ACTIVITY: Out of the material that follows, write out exactly the lines from the line with "The image size is (975, 665)." to the line with "The image size is (925, 693).", both ends included, and no others.

--- START ---

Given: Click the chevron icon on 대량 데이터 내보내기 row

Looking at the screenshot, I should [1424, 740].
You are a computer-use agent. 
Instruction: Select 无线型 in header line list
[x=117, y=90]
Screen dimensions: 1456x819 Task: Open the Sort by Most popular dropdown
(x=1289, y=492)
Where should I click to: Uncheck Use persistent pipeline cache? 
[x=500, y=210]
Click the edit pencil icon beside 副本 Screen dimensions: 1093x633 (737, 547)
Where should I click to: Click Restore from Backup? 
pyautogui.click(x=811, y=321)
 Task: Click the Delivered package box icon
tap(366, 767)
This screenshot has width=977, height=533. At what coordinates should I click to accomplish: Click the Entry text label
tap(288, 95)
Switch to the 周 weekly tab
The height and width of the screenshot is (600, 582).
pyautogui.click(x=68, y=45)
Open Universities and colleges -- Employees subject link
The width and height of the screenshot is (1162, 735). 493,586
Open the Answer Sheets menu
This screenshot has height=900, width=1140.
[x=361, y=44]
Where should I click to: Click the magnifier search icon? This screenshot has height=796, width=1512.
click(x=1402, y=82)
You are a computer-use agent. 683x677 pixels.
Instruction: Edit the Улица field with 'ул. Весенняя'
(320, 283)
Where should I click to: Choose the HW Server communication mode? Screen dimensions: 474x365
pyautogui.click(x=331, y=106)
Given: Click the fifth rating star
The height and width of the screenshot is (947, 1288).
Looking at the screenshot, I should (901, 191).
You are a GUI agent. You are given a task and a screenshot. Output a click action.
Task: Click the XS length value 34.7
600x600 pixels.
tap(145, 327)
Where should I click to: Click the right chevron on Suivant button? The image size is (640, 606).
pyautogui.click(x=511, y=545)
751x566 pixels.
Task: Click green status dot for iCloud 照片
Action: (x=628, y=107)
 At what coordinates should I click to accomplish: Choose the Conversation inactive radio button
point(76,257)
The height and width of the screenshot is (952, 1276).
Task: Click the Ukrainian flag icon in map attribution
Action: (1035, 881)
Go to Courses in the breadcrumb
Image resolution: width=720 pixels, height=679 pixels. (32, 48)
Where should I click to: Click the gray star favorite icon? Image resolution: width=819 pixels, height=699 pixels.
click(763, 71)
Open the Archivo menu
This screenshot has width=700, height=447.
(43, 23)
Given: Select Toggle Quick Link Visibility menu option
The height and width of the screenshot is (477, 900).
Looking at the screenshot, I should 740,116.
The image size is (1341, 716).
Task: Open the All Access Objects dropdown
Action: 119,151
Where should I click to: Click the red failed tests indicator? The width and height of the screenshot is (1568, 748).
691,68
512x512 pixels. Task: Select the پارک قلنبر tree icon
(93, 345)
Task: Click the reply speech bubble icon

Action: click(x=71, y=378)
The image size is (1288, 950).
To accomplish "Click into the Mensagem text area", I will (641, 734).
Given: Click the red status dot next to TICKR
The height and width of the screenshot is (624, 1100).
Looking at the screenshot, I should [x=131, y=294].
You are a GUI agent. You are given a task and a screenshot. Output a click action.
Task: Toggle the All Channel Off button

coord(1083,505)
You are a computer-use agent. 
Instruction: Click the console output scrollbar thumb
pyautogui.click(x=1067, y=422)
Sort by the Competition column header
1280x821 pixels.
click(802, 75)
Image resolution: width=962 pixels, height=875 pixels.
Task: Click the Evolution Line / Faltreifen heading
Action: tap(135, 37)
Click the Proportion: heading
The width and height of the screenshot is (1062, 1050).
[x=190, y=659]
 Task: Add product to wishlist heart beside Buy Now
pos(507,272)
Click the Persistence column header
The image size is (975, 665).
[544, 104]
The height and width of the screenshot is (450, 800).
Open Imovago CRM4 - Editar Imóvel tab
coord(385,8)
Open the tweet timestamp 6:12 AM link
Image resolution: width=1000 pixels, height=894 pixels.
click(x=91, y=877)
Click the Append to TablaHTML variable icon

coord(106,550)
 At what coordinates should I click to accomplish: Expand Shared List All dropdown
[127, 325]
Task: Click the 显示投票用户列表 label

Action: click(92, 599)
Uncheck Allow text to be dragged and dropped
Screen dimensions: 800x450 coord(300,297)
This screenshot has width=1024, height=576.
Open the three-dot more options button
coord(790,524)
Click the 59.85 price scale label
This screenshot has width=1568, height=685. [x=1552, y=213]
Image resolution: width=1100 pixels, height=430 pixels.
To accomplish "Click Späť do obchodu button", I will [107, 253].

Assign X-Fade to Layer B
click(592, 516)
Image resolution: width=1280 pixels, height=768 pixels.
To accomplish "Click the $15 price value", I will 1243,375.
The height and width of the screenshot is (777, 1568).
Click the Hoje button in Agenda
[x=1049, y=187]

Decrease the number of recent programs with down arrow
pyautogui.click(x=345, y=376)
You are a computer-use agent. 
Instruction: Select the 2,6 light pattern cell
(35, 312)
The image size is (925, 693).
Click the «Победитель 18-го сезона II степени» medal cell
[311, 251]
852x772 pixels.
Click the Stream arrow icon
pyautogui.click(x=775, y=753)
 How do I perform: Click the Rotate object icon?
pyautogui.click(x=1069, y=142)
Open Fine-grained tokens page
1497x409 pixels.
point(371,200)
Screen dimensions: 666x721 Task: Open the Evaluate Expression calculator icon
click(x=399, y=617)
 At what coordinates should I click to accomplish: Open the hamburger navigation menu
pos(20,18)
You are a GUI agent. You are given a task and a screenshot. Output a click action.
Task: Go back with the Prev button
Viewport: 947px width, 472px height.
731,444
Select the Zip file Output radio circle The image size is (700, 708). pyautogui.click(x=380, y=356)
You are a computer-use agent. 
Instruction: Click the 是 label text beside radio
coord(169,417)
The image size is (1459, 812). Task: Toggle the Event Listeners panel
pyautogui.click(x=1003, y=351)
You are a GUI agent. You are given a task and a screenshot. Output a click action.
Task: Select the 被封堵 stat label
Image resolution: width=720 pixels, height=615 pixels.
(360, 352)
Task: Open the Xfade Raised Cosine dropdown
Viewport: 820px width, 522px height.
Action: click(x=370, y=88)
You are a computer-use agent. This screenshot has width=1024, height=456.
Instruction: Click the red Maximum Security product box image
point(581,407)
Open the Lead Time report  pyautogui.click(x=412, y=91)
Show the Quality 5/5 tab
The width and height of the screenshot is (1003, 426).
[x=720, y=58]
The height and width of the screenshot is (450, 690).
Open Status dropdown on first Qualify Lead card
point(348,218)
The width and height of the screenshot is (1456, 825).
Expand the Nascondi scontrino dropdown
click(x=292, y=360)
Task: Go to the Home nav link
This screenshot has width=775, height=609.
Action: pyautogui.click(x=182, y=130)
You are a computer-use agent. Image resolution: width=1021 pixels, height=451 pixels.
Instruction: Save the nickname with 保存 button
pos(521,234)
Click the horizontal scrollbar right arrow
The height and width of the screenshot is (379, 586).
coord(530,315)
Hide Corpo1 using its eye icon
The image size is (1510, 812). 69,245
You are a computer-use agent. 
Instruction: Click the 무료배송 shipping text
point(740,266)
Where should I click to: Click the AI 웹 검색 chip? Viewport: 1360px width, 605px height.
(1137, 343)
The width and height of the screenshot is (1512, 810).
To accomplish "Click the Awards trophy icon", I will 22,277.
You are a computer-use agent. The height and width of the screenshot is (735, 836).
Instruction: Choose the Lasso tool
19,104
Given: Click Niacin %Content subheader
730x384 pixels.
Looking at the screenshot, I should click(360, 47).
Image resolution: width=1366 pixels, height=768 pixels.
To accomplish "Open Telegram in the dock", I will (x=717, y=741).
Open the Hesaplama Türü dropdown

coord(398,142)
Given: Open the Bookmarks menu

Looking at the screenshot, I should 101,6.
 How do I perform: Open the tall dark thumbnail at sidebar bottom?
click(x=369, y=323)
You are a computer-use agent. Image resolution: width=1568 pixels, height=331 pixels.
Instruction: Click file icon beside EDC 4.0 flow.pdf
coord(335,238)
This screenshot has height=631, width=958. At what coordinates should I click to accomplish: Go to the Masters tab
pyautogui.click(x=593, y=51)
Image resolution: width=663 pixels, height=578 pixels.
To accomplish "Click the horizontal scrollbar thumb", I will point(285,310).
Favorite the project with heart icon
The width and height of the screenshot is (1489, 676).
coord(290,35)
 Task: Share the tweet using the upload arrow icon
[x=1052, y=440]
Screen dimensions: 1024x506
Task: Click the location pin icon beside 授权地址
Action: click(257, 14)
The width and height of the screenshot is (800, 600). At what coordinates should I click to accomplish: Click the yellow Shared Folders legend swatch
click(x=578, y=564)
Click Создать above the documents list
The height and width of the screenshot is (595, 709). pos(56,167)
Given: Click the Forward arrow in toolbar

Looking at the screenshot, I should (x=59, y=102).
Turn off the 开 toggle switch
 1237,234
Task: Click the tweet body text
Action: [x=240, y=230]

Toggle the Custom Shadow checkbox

--- END ---

EXERCISE RESPONSE:
The image size is (975, 665).
[544, 104]
The height and width of the screenshot is (450, 800).
Open Imovago CRM4 - Editar Imóvel tab
coord(385,8)
Open the tweet timestamp 6:12 AM link
Image resolution: width=1000 pixels, height=894 pixels.
click(x=91, y=877)
Click the Append to TablaHTML variable icon

coord(106,550)
 At what coordinates should I click to accomplish: Expand Shared List All dropdown
[127, 325]
Task: Click the 显示投票用户列表 label

Action: click(92, 599)
Uncheck Allow text to be dragged and dropped
Screen dimensions: 800x450 coord(300,297)
This screenshot has width=1024, height=576.
Open the three-dot more options button
coord(790,524)
Click the 59.85 price scale label
This screenshot has width=1568, height=685. [x=1552, y=213]
Image resolution: width=1100 pixels, height=430 pixels.
To accomplish "Click Späť do obchodu button", I will [107, 253].

Assign X-Fade to Layer B
click(592, 516)
Image resolution: width=1280 pixels, height=768 pixels.
To accomplish "Click the $15 price value", I will 1243,375.
The height and width of the screenshot is (777, 1568).
Click the Hoje button in Agenda
[x=1049, y=187]

Decrease the number of recent programs with down arrow
pyautogui.click(x=345, y=376)
You are a computer-use agent. 
Instruction: Select the 2,6 light pattern cell
(35, 312)
The image size is (925, 693).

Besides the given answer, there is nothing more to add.